El Partido Popular ha irrumpido violentamente en el medio, primero modificando las normas para la designación de sus máximos responsables, después conformando un Consejo de Administración totalmente afín a sus necesidades propagandísticas y finalmente cesando o desplazando a los profesionales más comprometidos de la casa. Aunque intenten que esta instrumentalización no se note demasiado, conservando a algunos presentadores y editores de telediarios o manteniendo una cierta continuidad de estilo, lo cierto es que a veces se les ve el plumero. Una muestra de ello: Telediario de la noche del domingo 16 de septiembre. Informan que el líder popular y presidente de la Xunta gallega, Alberto Núñez Feijóo, se encuentra en Argentina en campaña preelectoral. Emiten un corte de un discurso suyo en el que afirma que el PP gallego no pide la independencia de Galicia, “como otros”. A continuación, y sin que medie nada entre las dos, la siguiente noticia es la detención en Galicia por las fuerzas de seguridad de unos “independentistas violentos”.

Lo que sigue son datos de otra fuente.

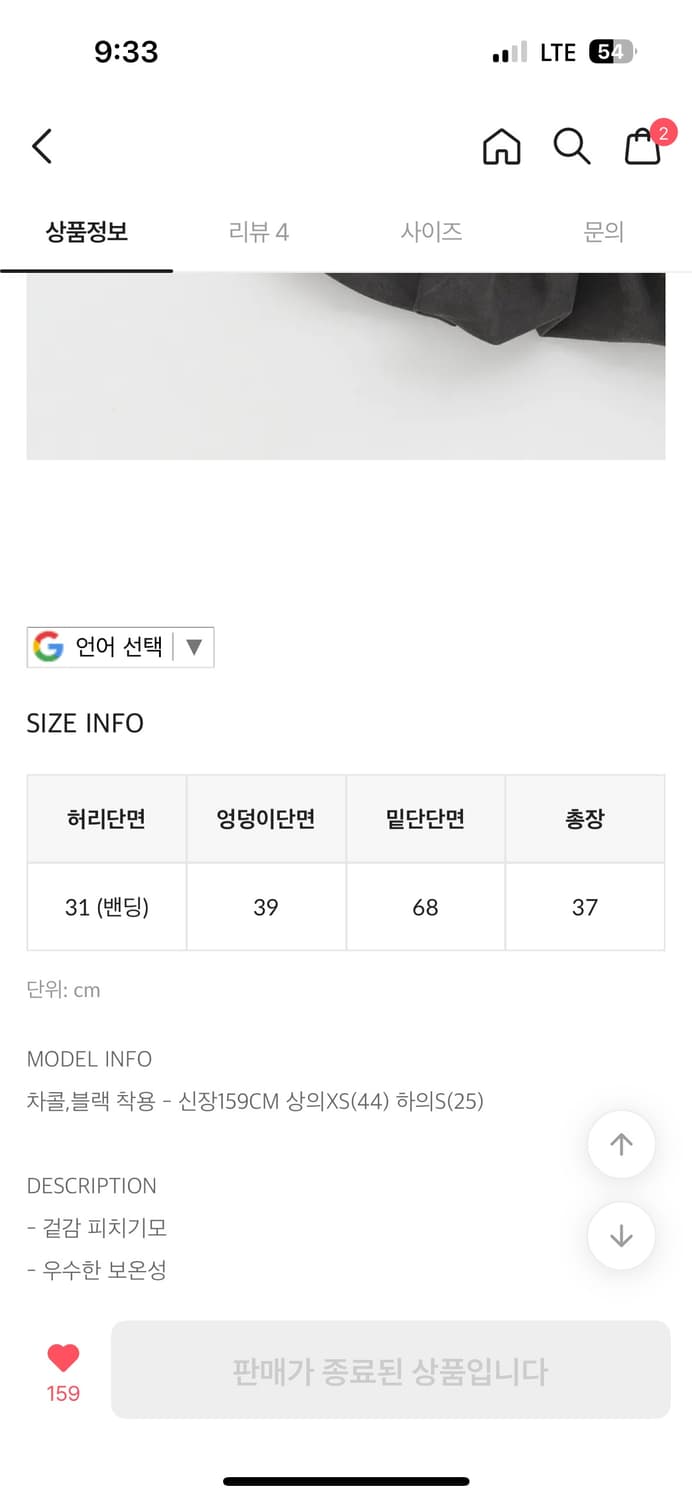Tap the heart icon to like the product
The width and height of the screenshot is (692, 1500).
pyautogui.click(x=63, y=1358)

Sabemos que el PP necesita volver a obtener mayoría absoluta en Galicia y, que para ello, más que quitarle votos al PSG, necesita “robarle” restos al PNG para obtener los escaños marginales que aseguren la mayoría. Pero, por favor, no nos tomen por tontos. Lo único que van a conseguir es que dejemos de ver los telediarios.— Juan Sebastián Milanés.